Machine learning has been around for many decades now. Starting with the Rosenblatt Perceptron in the 1950s, followed by Multilayer Perceptrons and a variety of other machine learning techniques like Support Vector Machines, we have arrived in the age of deep neural networks since 2012.
In the last few years, we have seen an explosion of machine learning research: a wide variety of neural network architectures was invented, published, and the same goes for tuning the neural networks - i.e., what set of hyperparameters works best given a certain problem scenario. That's why training a neural network is often considered to be more of an art than a science - intuition through experience often guides the deep learning engineer into picking the right configuration for their model.
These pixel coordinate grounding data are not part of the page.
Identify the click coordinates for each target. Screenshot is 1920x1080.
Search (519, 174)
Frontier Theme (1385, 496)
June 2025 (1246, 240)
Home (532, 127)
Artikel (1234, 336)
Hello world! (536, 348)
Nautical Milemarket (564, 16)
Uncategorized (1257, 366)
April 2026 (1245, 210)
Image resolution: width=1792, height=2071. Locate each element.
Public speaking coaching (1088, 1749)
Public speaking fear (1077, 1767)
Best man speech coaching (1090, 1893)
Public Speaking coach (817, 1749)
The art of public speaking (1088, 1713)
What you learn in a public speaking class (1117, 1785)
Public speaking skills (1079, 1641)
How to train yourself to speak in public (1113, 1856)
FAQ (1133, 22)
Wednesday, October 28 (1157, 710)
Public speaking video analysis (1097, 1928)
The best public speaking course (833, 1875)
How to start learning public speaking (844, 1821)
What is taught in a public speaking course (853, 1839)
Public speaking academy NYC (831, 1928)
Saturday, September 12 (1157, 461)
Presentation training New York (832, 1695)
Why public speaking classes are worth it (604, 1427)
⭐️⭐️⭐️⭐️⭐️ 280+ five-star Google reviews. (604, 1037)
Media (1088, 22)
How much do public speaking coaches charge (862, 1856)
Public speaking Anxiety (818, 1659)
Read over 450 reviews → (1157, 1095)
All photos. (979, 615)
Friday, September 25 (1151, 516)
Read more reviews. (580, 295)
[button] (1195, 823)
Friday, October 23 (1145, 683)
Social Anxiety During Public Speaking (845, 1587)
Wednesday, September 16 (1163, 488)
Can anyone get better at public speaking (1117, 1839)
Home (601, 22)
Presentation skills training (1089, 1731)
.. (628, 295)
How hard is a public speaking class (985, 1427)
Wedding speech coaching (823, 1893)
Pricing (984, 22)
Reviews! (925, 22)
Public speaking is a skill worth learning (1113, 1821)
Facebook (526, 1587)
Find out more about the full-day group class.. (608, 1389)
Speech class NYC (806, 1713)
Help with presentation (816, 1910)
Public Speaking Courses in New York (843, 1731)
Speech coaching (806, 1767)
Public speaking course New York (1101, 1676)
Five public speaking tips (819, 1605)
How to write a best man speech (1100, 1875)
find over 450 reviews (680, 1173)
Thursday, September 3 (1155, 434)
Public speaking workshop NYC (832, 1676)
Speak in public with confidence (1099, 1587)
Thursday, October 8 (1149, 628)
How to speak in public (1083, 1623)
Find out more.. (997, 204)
However, I do believe that this is going to end. Not deep learning itself, but the amount of knowledge required for successfully training a deep neural network. In fact, training ML models is being commoditized... and in today's blog, we'll cover one of the ways in which this is currently happening, namely, with the Keras Tuner. Keras Tuner is a technique which allows deep learning engineers to define neural networks with the Keras framework, define a search space for both model parameters (i.e. architecture) and model hyperparameters (i.e. configuration options), and first search for the best architecture before training the final model.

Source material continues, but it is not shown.